Here come the Girls!

Due to popular demand (and because I'm writing an awful lot about Irish men), I would like to dedicate today's article to the Irish female. Careful now! The following post contains strong prejudice and therefore isn't for the easily offended ;-).
Brenda Fricker in "The Field" Vs. ...

Having first arrived in Ireland, one of the most peculiar things that struck me was that the expression "girl" virtually applies to every female between the ages of zero and way beyond ninety here.
Some of you might understand my confusion over people talking about so-called "girls", when in fact they've been referring to a group of pensioners that they've just met. I guess it is sweet in a way, but also confusing to someone straight talking like me. Even back home in Germany I always find it strange and slightly patronizing when I see someone adressing an elderly lady as "junge Frau".

Whereas all Irish women may pass as girls regardless their age and looks, the following stereotypes however, portray two completely different breeds of females.
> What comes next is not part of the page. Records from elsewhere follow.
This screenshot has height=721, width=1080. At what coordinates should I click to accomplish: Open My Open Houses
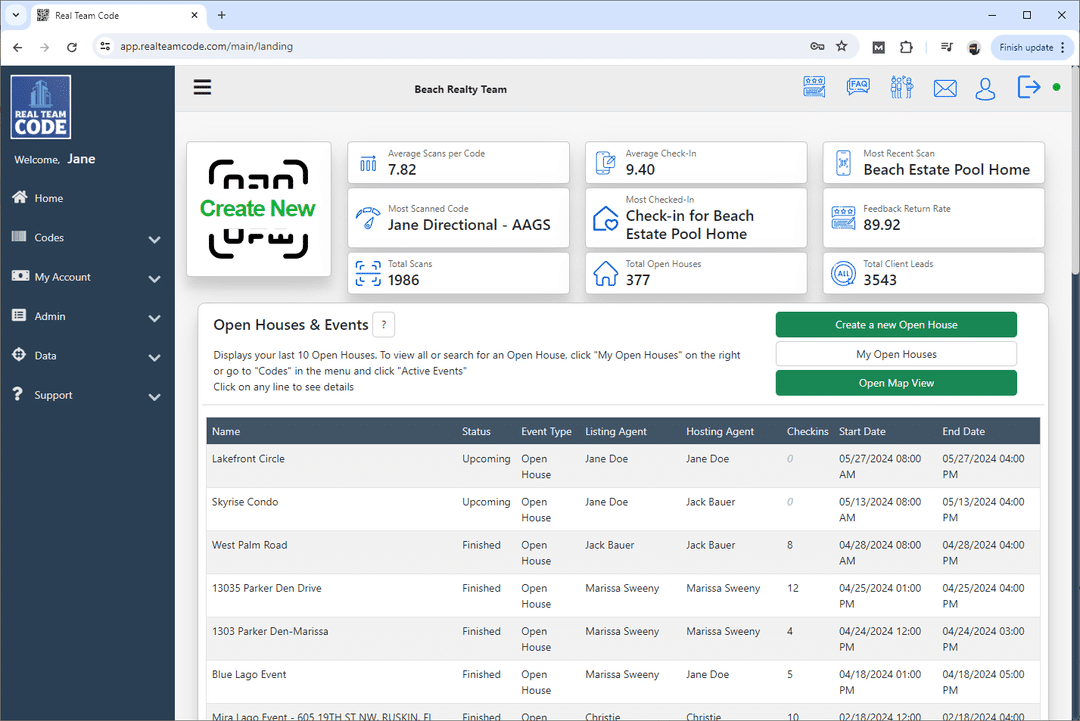(895, 353)
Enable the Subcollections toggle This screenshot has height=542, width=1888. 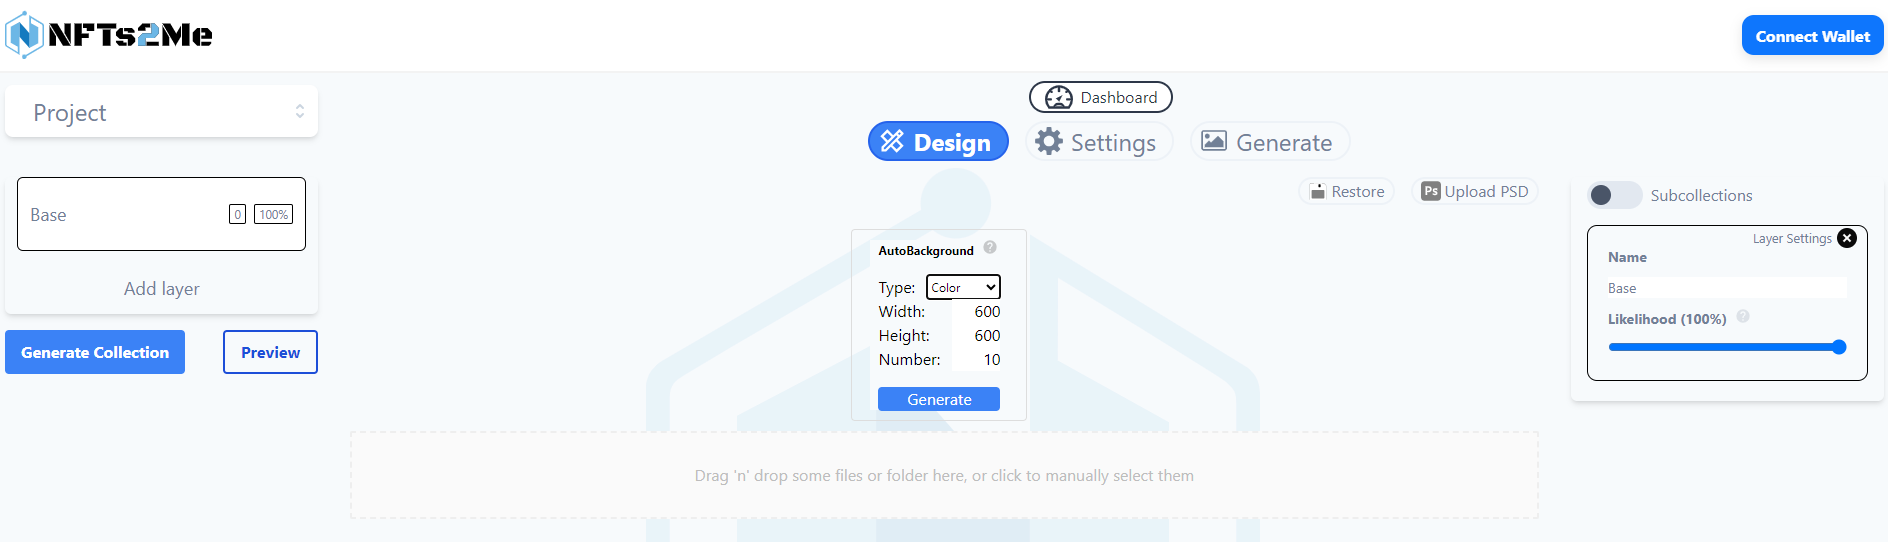click(1614, 195)
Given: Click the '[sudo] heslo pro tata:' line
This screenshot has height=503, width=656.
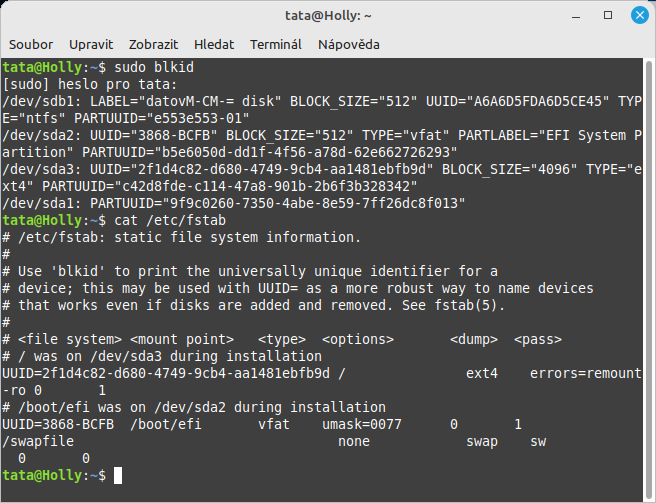Looking at the screenshot, I should 90,83.
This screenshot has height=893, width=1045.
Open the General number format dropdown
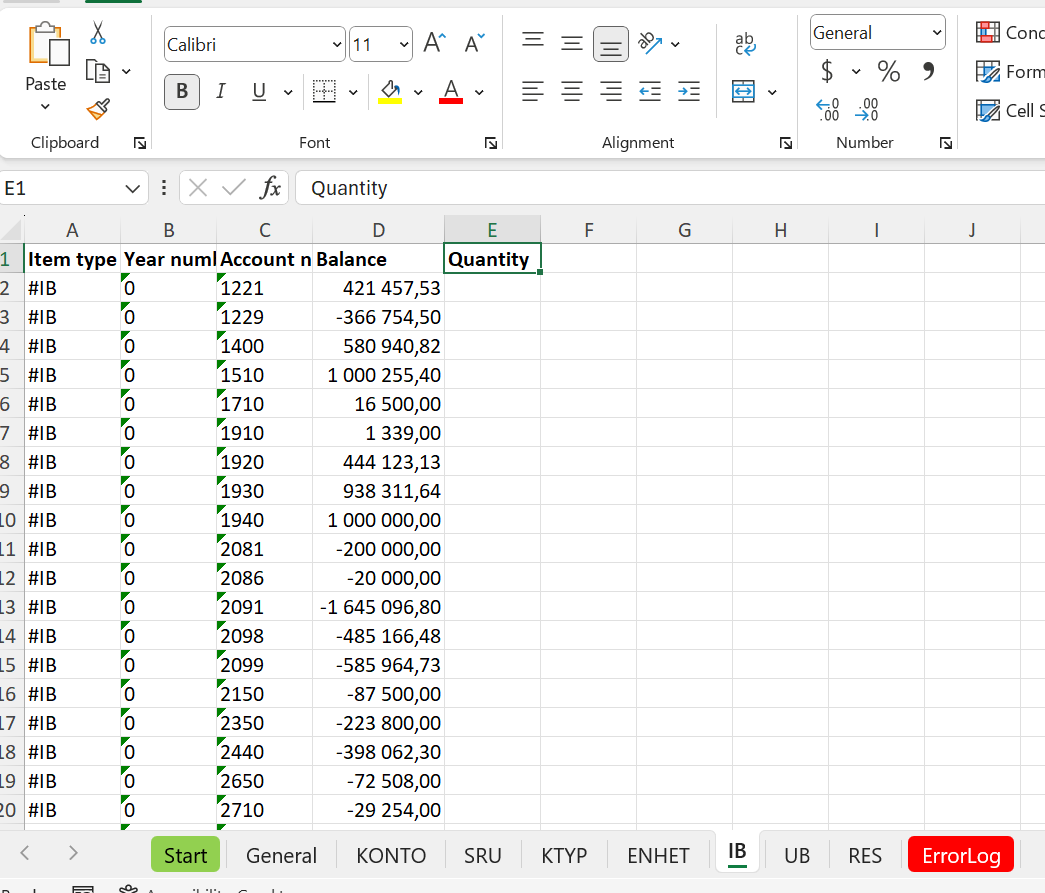[x=935, y=32]
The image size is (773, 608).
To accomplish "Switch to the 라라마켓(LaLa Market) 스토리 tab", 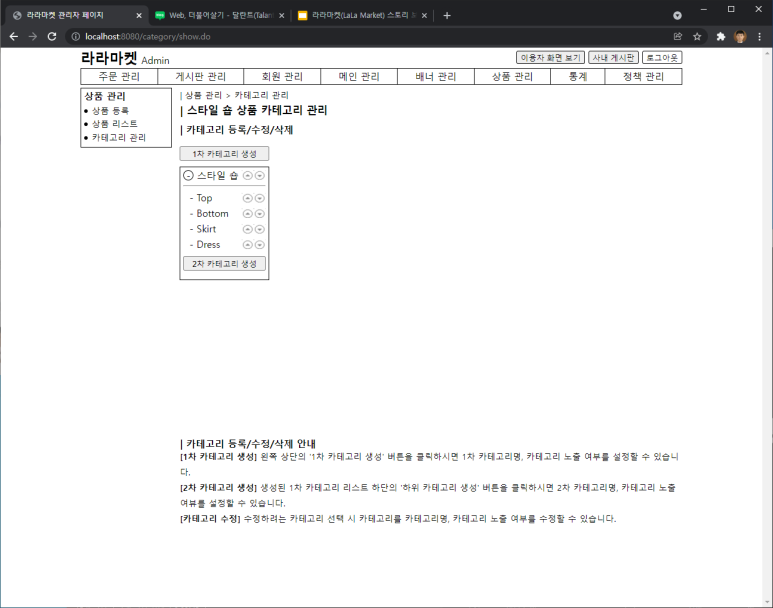I will pyautogui.click(x=362, y=15).
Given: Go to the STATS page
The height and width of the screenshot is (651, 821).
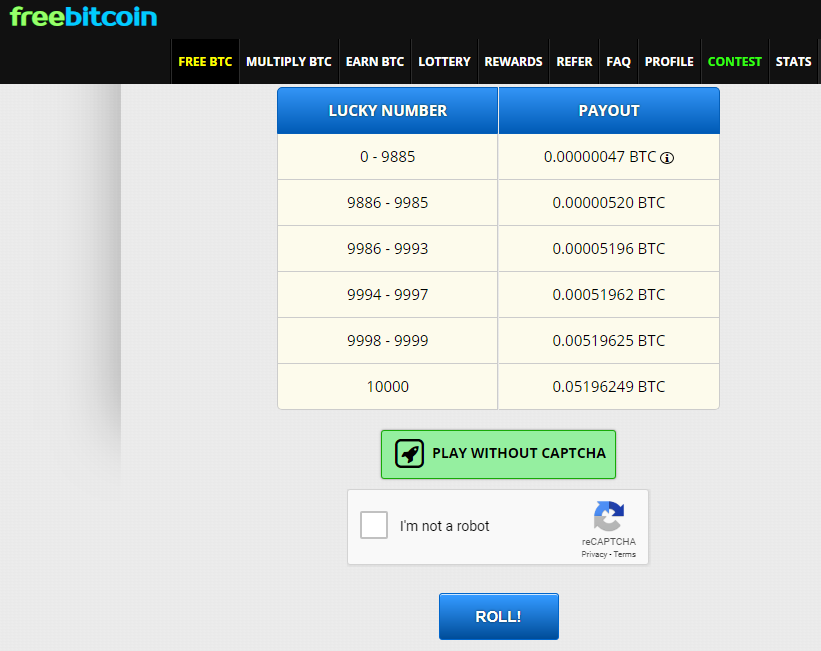Looking at the screenshot, I should [793, 62].
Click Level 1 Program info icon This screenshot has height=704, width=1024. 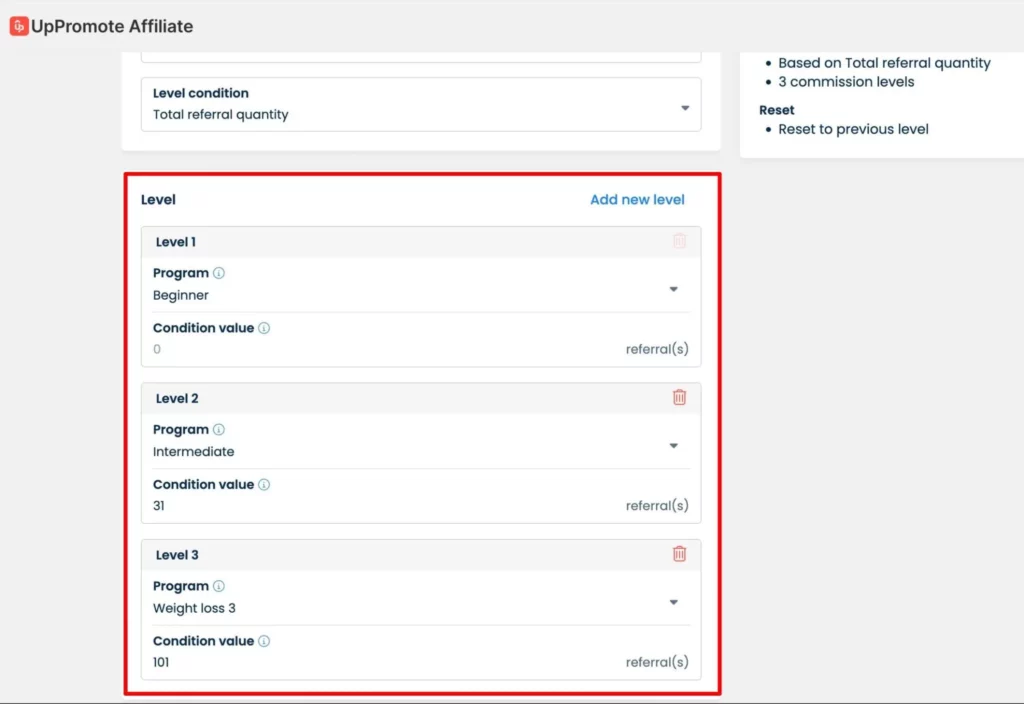click(219, 273)
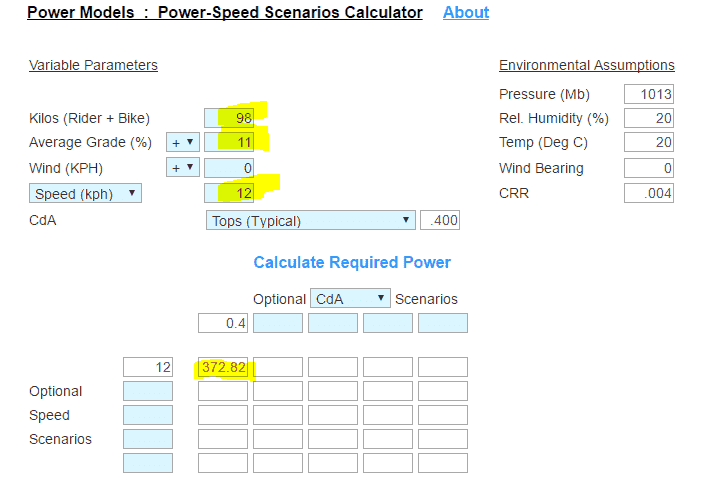Click the CdA .400 value field
720x498 pixels.
tap(440, 220)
Remember Oscar-winning Brenda Fricker in "My Left Foot" playing Christie Brown's mother and ever since getting typecast as the "proud Irish mother" (despite not having children of her own)? The "proud Irish mother" is typically described as the backbone of a country family, which she usually dedicates and sacrifices her whole life to. The Irish mother is a down to earth woman with seemingly little needs, who is superior to her usually bullish husband in a quiet and knowing way.

And now take the likes of Rosanna Davison or Georgia Salpa as the "Glamour Girls" counterpart to our "proud Irish mothers".
You usually meet them at big social gatherings, such as horse races and, well, horse races, and unlike our plain Irish mothers, they are hard to miss in a crowd of people. I will never forget when I first went to the traditional Stephen's Day (Boxing Day in the UK) race at Leopardstown. Despite temperatures barely above freezing point, I have never again seen as many women wearing high heels without tights and dresses so short, they barely covered their vital organs. Not to mention thick layers of make-up and fake tan obviously.
...The "Tallafornia"-Girls

Where do you think does it all start? And are our fame-hungry glamour girls really a different breed to our Irish mothers? Or is it a process of transformation and every glamour girl will eventually turn into a proud Irish mother?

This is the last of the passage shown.